Sweet revenge: a fungal oligosaccharide takes on plant defense responses

Chandrasekar, Wanke, Wawra and co-workers discover how fungal cell surface polysaccharides assist in evading hostile plant immune responses.


By Alan Wanke1 and Pia Saake2 Alga Zuccaro2

1 Sainsbury Laboratory, University of Cambridge, Cambridge, United Kingdom

2 University of Cologne, Cluster of Excellence on Plant Sciences (CEPLAS), Institute for Plant Sciences, Cologne, Germany

Background: Plants secrete various hydrolytic enzymes into the apoplastic space to protect themselves against invading microbes. Some of these enzymes target the fungal cell wall polymer chitin. This enzymatic attack leads to the release of chitin oligomers, which can be perceived by the plant immune system, informing the plant to activate its defense machinery. However, chitin accounts for only a small part of most fungal cell walls. Recent studies have highlighted a largely uncharacterized, β-glucan-rich extracellular polysaccharide matrix (EPS) surrounding the cell wall of various plant-colonizing fungi. 

Question: This EPS matrix is made of glucose and abundantly produced during colonization. As its secretion into the extracellular environment is costly for the fungus, we explored how this EPS matrix affects plant immunity and fungal colonization.

Findings:  We demonstrated that EPS matrices from a symbiotic and pathogenic plant-colonizing fungus are distinct from the non-soluble fungal cell walls with respect to their protein and carbohydrate composition. Enzymatic digests revealed that a secreted plant hydrolase from barley (HvBGLUII) acts on these EPS matrices and releases a highly branched β-glucan decasaccharide fragment (β-GD). This fragment is not perceived by the plant immune system but instead detoxifies reactive oxygen species produced by the plant host as a defense mechanism and contributes to host colonization. We thus have shown that the outermost fungal EPS layer represents a protective shield against oxidative stress.

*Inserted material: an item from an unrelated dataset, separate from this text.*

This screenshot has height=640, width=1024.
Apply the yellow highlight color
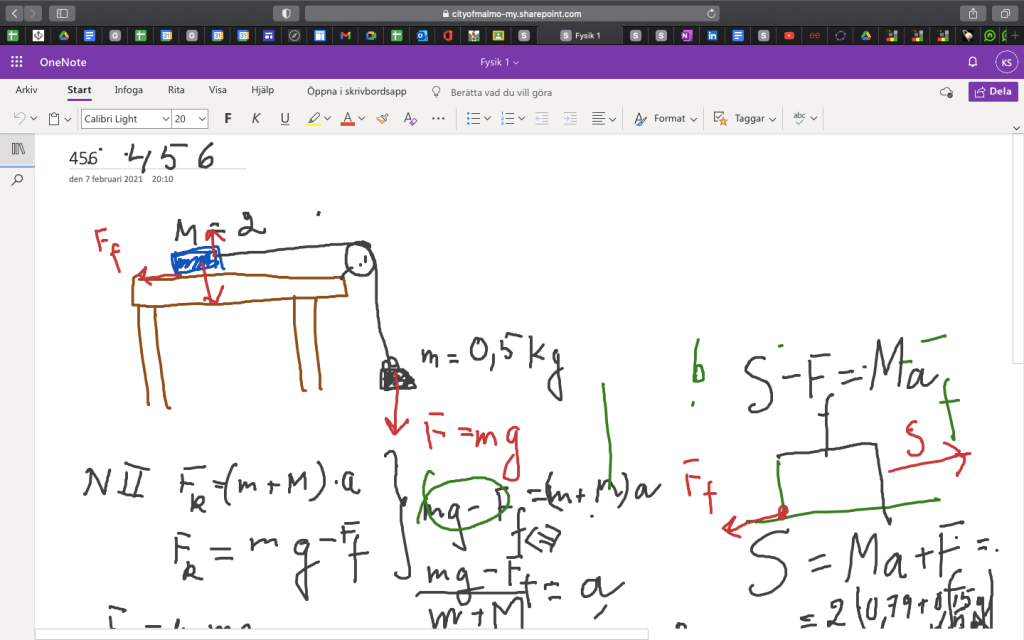(x=313, y=118)
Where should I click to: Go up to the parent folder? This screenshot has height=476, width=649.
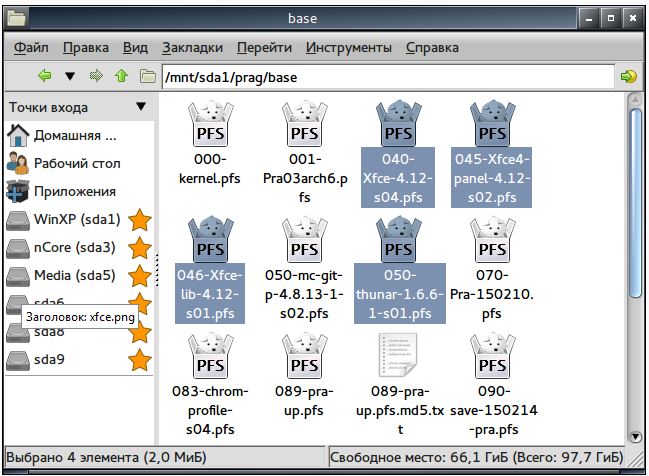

Next steps: The diversity of linkage types and branching patterns of β-glucans not only accounts for their different biochemical properties, but also makes them important messengers for the plant, potentially encoding specific information on the approaching fungal invader. Future studies should aim to identify other plant hydrolases and the elusive glucan receptors, to disentangle the contribution of β-glucans to the communication between plant hosts and fungi.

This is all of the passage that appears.